▶ **Your objective**:
Rewrite the records from the line with "Task: Click the Persiba Bantul red crest" through the last line of the records, both included, with their requests. Shift every coordinate in the answers up by 7 and give only those lines.

▶ **Data provided**:
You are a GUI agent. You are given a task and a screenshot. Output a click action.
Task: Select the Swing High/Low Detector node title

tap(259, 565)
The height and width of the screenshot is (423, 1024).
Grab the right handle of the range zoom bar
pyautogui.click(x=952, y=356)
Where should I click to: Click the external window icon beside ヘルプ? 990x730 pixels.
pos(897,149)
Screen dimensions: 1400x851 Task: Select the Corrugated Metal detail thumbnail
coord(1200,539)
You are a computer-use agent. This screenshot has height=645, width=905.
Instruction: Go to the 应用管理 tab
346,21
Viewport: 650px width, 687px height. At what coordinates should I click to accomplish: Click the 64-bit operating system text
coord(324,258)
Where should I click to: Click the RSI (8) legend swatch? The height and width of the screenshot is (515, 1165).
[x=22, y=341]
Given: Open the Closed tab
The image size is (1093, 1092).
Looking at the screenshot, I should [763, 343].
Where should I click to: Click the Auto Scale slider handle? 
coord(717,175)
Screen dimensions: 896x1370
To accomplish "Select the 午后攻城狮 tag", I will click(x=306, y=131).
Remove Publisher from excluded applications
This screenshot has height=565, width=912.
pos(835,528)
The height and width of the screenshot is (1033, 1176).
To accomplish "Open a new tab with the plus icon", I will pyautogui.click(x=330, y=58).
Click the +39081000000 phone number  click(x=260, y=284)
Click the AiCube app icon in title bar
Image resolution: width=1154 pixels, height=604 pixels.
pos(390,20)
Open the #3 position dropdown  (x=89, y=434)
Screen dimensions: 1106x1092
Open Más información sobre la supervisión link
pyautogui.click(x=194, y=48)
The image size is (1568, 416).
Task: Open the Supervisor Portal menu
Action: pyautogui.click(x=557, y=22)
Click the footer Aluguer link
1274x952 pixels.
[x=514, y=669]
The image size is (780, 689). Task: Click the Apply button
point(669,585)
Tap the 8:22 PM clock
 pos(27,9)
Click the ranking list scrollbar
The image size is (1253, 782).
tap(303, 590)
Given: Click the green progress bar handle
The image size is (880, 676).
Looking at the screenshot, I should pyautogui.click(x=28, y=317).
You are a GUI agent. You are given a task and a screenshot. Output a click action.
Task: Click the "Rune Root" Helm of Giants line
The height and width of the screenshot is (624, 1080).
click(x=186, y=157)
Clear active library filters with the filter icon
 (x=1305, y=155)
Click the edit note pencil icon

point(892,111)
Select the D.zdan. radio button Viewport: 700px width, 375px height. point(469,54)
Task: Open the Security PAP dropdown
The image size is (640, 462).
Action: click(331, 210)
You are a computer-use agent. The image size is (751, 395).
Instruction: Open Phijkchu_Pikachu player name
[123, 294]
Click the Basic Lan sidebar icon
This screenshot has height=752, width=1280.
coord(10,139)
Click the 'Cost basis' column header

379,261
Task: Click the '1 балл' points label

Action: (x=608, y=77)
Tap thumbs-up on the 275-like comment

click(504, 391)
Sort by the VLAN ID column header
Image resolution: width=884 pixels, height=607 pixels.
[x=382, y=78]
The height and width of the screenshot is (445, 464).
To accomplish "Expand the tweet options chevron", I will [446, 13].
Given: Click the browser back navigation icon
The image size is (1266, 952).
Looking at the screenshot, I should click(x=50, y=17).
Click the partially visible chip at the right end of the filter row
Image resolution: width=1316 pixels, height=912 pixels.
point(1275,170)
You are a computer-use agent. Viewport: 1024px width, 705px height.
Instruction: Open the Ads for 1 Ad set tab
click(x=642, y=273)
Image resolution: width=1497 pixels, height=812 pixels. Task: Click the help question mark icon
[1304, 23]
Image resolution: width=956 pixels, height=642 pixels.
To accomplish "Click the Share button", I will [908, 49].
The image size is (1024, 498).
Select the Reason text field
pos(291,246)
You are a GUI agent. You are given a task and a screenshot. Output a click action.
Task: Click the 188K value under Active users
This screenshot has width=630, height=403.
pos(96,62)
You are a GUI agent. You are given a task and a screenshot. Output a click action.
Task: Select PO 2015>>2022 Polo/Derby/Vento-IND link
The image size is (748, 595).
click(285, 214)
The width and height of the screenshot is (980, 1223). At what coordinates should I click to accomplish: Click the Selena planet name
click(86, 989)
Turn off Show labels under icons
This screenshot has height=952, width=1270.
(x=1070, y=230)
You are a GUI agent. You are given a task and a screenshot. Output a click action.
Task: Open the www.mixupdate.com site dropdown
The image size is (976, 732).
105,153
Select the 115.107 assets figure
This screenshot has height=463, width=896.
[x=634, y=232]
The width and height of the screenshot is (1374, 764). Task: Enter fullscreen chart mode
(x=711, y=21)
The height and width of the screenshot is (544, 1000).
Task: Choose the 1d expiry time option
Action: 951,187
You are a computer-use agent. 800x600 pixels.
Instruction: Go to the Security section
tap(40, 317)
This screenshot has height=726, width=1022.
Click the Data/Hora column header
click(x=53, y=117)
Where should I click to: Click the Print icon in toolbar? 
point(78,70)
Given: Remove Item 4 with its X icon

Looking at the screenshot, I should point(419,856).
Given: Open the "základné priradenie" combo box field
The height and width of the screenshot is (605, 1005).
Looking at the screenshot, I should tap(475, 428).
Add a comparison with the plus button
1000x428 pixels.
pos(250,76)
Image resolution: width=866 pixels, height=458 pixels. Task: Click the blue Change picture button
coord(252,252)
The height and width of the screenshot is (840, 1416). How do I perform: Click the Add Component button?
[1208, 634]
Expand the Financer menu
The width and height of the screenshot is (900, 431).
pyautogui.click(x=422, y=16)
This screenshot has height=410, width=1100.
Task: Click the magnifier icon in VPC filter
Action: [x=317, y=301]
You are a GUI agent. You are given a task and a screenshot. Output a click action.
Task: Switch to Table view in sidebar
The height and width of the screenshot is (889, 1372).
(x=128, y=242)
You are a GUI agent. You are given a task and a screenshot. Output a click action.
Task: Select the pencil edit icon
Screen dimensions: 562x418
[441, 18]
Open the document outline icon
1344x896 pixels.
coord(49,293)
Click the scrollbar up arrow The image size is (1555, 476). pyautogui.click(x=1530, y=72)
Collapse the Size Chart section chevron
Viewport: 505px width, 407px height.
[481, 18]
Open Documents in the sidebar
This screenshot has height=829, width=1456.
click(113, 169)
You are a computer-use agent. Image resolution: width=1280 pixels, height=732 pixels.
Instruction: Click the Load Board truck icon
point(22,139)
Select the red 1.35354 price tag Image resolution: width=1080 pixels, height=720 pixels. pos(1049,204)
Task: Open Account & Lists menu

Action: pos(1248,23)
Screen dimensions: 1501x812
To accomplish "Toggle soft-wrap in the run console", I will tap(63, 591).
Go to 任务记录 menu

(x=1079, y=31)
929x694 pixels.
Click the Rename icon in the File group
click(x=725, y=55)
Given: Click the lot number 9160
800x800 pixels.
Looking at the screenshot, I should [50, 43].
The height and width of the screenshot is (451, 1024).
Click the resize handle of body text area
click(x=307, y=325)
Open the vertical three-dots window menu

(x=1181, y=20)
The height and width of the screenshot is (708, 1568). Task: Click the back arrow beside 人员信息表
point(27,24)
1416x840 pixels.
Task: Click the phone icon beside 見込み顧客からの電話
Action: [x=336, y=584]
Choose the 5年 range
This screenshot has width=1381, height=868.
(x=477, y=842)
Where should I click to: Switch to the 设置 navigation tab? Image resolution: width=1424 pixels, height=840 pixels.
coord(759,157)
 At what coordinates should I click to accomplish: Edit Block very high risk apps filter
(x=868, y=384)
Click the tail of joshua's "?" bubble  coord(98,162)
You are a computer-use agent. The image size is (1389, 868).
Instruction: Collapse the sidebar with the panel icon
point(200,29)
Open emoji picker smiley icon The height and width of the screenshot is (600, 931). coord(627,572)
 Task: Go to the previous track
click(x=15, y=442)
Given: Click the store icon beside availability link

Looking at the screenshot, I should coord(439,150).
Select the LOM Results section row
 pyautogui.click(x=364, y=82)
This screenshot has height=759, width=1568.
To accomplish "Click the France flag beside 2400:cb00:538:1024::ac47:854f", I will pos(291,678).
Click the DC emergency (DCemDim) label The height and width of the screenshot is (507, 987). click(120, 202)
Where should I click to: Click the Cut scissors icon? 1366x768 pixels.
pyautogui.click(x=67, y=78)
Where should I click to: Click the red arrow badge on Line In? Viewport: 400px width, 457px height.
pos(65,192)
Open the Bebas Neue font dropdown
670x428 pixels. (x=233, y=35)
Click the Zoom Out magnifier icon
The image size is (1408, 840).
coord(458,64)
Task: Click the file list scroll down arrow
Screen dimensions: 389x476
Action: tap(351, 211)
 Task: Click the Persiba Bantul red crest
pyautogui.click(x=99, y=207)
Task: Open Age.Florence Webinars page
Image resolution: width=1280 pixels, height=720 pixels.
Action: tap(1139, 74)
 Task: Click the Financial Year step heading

▶ **Finished exercise**:
 Task: Click the Persiba Bantul red crest
pyautogui.click(x=106, y=214)
Task: Open Age.Florence Webinars page
Image resolution: width=1280 pixels, height=720 pixels.
Action: tap(1146, 81)
 Task: Click the Financial Year step heading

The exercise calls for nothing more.